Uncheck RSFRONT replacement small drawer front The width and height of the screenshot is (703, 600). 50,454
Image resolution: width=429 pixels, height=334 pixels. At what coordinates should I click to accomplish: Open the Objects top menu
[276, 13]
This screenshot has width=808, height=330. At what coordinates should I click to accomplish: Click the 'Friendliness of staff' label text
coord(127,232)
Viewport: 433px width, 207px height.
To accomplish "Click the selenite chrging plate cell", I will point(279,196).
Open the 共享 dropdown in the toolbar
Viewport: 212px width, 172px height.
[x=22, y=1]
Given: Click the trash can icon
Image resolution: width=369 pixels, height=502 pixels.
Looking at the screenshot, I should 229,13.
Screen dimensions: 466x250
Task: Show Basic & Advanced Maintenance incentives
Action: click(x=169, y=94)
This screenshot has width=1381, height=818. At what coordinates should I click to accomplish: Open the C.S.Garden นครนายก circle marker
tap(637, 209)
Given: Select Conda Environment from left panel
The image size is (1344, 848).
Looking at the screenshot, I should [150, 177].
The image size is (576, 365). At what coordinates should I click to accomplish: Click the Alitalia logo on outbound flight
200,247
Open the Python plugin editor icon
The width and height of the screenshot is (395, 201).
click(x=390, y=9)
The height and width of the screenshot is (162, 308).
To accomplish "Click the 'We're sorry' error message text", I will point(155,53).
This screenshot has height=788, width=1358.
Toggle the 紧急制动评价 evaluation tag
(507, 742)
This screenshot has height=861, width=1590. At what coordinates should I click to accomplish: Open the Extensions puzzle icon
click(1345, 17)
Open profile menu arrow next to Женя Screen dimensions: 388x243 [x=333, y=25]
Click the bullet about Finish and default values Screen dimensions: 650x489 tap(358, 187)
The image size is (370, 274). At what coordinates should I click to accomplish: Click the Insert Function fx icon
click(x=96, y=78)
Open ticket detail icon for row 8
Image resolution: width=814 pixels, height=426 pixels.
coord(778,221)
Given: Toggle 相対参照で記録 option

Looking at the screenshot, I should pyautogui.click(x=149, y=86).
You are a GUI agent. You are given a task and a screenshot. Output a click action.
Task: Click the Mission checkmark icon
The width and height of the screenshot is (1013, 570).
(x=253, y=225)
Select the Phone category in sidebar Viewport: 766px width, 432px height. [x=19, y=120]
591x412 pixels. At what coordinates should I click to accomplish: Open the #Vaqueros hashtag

----------------------------------------

EXERCISE OBJECTIVE
Since the material above must be kept intact, output it exactly as it is.

WRITTEN RESPONSE
Uncheck RSFRONT replacement small drawer front The width and height of the screenshot is (703, 600). 50,454
Image resolution: width=429 pixels, height=334 pixels. At what coordinates should I click to accomplish: Open the Objects top menu
[276, 13]
This screenshot has width=808, height=330. At what coordinates should I click to accomplish: Click the 'Friendliness of staff' label text
coord(127,232)
Viewport: 433px width, 207px height.
To accomplish "Click the selenite chrging plate cell", I will point(279,196).
Open the 共享 dropdown in the toolbar
Viewport: 212px width, 172px height.
[x=22, y=1]
Given: Click the trash can icon
Image resolution: width=369 pixels, height=502 pixels.
Looking at the screenshot, I should 229,13.
Screen dimensions: 466x250
Task: Show Basic & Advanced Maintenance incentives
Action: click(x=169, y=94)
This screenshot has width=1381, height=818. At what coordinates should I click to accomplish: Open the C.S.Garden นครนายก circle marker
tap(637, 209)
Given: Select Conda Environment from left panel
The image size is (1344, 848).
Looking at the screenshot, I should [150, 177].
The image size is (576, 365). At what coordinates should I click to accomplish: Click the Alitalia logo on outbound flight
200,247
Open the Python plugin editor icon
The width and height of the screenshot is (395, 201).
click(x=390, y=9)
The height and width of the screenshot is (162, 308).
To accomplish "Click the 'We're sorry' error message text", I will point(155,53).
This screenshot has height=788, width=1358.
Toggle the 紧急制动评价 evaluation tag
(507, 742)
This screenshot has height=861, width=1590. At what coordinates should I click to accomplish: Open the Extensions puzzle icon
click(1345, 17)
Open profile menu arrow next to Женя Screen dimensions: 388x243 [x=333, y=25]
Click the bullet about Finish and default values Screen dimensions: 650x489 tap(358, 187)
The image size is (370, 274). At what coordinates should I click to accomplish: Click the Insert Function fx icon
click(x=96, y=78)
Open ticket detail icon for row 8
Image resolution: width=814 pixels, height=426 pixels.
coord(778,221)
Given: Toggle 相対参照で記録 option

Looking at the screenshot, I should pyautogui.click(x=149, y=86).
You are a GUI agent. You are given a task and a screenshot. Output a click action.
Task: Click the Mission checkmark icon
The width and height of the screenshot is (1013, 570).
(x=253, y=225)
Select the Phone category in sidebar Viewport: 766px width, 432px height. [x=19, y=120]
591x412 pixels. At what coordinates should I click to accomplish: Open the #Vaqueros hashtag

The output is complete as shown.